Since mid-February, I've been lifting weights for an hour twice a week, and for about ten minutes a day the other five days. Over the past month, I've learned all about rotary lats, bicep curls, tricep extensions, and how you can't do any arm work at all without your shoulder muscles getting all bulbous and freaky like a couple of jet engines under the skin. I can see the difference already, but I'm not yet at the point where I can confidently hold a grenade launcher and face-off with an evil, morphing robot that camouflages itself as its victims. I'm not comfortable shouting macho catchphrases like "Fire in the hole, John!" and I'm not yet able to hold my own alongside a benevolent Future Governor sent from the future to assist me. I will be able to do these things, mark my words, and then the human race will no longer have to worry its pretty little head over the consequences of its own technological irresponsibility.

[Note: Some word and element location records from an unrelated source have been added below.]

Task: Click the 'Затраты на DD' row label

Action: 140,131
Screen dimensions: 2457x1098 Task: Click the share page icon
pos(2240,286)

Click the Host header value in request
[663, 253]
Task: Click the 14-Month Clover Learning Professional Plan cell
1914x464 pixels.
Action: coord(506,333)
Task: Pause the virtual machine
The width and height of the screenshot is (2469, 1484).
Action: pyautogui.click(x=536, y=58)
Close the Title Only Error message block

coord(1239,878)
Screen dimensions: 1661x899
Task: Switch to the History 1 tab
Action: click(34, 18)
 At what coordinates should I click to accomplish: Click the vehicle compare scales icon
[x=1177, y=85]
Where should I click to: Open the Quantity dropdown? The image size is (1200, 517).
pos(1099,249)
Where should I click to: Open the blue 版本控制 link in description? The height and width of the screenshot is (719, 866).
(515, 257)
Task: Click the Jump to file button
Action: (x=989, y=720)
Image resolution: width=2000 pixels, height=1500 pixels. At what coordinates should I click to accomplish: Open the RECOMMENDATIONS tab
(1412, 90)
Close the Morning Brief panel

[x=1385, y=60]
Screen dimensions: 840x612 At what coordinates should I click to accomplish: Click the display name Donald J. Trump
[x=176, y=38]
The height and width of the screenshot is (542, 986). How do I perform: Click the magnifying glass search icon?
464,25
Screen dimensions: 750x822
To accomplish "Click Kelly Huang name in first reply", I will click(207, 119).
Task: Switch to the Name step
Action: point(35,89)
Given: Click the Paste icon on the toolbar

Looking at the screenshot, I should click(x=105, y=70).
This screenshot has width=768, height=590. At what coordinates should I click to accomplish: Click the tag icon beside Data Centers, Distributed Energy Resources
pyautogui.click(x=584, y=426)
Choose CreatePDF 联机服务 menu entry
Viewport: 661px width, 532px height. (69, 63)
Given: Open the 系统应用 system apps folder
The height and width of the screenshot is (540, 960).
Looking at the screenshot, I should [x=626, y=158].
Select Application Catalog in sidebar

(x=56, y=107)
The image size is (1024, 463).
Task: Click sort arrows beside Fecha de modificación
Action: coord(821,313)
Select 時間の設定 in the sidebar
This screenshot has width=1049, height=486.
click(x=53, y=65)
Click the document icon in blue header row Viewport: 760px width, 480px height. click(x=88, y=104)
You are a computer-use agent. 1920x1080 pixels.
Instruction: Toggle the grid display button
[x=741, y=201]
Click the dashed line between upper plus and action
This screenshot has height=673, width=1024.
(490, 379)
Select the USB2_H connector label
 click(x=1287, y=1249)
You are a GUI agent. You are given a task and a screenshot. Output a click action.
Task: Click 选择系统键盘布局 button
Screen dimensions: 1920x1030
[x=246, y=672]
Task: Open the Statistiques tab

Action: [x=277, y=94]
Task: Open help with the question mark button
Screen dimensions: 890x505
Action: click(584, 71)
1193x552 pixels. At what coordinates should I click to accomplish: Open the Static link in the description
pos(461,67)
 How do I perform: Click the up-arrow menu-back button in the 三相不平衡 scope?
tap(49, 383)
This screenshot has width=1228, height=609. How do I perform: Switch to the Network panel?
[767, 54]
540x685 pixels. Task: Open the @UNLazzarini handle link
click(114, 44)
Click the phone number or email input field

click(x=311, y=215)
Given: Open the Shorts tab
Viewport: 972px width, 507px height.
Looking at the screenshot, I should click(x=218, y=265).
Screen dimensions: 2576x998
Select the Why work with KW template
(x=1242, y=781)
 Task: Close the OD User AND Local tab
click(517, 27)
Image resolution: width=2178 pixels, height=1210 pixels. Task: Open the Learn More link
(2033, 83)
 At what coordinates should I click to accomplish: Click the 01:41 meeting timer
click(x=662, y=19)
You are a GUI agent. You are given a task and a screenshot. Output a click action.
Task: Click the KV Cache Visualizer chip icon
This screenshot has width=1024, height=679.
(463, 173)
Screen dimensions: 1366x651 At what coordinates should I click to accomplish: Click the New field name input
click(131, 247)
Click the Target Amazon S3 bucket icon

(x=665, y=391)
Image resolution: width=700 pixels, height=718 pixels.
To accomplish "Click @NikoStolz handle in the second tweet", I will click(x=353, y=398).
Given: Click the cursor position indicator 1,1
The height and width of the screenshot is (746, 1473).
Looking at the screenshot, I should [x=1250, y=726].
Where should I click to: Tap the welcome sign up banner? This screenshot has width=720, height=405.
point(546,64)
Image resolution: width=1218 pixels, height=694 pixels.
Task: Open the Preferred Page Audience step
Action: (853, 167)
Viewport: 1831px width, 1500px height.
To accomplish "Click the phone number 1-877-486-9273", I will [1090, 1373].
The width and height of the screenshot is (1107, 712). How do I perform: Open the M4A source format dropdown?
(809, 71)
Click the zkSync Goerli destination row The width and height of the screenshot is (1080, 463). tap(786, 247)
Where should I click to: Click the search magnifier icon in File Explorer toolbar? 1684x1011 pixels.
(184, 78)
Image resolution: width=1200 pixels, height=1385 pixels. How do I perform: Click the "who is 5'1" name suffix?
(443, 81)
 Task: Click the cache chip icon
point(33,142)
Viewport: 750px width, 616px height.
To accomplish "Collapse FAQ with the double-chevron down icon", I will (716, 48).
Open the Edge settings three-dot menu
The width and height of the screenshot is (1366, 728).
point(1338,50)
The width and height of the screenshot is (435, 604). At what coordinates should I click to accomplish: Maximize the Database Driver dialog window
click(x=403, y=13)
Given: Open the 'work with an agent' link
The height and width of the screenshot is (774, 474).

Also, it's clear that my personality needs a few tweaks. Although it's possible to be absurdly strong and gentle as a bunny at the same time (float like a butterfly, sting like a bee), it's more fun to have an attitude that matches the muscles. To complement my new physique, I'll need a personality that's intense, angry, even borderline psychotic. I'll be listening to the comedy of Louis Black and putting Cannibal Corpse back in the CD player. Anything that gets me worked up. I've got to be like Sergeant Riggs in the first Lethal Weapon—manic, unstable, and always on the brink of a violent outburst. I've got to be Samuel L. Jackson on a bad day.
This could be fun. :)
So, when the robots finally do send one of their own back to find John Connor, I'll be ready for him. "Have you seen this boy?" he'll demand, at which point I'll pull out the grenade launcher, slide up my shirt sleeves, and say, "No. But have you seen my incredibly muscular arms?"
And then I'll take him down with my swinging fist, like Popeye after throwing back an entire can of spinach, and that'll be the end of all that robot apocalypse nonsense.